• Entries provided:
'''

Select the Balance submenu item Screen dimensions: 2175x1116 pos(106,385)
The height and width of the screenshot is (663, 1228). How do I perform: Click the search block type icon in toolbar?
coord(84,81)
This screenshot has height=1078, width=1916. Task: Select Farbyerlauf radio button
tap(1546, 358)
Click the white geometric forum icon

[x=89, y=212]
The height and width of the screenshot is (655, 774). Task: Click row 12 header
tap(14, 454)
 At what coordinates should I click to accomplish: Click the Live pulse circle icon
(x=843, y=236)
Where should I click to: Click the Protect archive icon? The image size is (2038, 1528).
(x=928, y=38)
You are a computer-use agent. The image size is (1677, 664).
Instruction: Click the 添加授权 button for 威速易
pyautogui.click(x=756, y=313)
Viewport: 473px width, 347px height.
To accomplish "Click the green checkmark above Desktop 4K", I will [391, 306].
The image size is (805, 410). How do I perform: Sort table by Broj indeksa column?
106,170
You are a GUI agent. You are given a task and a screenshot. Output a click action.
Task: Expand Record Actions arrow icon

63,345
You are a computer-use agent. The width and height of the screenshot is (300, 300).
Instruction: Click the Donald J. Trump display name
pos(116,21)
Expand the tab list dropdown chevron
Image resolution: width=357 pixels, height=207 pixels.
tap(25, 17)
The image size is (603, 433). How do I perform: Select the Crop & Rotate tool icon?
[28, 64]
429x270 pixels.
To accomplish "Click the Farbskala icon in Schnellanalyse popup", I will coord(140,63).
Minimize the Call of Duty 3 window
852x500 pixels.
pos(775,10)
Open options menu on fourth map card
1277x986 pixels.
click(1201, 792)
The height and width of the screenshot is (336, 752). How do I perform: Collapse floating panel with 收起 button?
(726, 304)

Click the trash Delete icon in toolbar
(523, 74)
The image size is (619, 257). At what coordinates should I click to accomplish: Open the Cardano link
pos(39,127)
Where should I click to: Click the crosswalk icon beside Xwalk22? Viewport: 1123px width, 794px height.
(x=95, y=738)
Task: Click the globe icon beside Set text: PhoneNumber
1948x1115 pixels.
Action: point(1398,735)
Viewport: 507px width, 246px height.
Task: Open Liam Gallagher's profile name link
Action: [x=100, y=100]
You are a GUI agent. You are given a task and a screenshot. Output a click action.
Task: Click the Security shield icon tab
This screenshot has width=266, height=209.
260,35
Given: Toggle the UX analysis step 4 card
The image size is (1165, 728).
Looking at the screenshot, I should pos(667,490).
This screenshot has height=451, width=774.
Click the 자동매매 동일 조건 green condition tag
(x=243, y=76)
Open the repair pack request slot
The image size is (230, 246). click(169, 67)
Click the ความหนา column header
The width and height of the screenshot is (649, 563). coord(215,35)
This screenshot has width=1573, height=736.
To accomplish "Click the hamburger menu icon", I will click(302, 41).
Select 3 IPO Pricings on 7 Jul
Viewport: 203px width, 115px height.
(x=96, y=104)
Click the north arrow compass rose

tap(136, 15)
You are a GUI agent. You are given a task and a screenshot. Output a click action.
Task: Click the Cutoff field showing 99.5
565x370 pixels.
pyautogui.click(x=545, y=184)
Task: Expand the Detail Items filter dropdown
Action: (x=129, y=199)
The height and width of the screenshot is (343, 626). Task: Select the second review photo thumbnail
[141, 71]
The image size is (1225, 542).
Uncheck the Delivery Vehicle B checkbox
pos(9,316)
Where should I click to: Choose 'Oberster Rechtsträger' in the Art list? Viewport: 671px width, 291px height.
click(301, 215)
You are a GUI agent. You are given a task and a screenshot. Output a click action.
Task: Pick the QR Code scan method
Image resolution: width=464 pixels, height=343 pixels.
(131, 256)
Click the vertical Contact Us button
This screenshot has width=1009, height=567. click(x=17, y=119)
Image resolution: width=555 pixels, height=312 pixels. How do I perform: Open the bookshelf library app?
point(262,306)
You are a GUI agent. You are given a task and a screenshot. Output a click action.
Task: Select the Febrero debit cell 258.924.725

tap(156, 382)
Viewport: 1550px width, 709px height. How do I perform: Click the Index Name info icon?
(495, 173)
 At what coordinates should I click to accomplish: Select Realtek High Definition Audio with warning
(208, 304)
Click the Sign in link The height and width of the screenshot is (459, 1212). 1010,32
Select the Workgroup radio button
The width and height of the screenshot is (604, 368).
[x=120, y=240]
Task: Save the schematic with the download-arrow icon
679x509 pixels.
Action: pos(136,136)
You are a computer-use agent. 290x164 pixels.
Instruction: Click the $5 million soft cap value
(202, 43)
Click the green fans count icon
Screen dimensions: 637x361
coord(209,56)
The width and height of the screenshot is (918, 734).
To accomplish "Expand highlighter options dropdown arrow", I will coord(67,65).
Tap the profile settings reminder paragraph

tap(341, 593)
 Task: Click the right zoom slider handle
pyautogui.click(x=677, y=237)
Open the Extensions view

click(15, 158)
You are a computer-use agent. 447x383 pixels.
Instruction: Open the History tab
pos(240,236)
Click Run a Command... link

'''

• Problem description: Reproduce verbatim every line of the listing from the line containing "You are a computer-use agent. 447x383 pixels." through the end of the listing, including both of those boundary lines.

• Exercise output:
You are a computer-use agent. 447x383 pixels.
Instruction: Open the History tab
pos(240,236)
Click Run a Command... link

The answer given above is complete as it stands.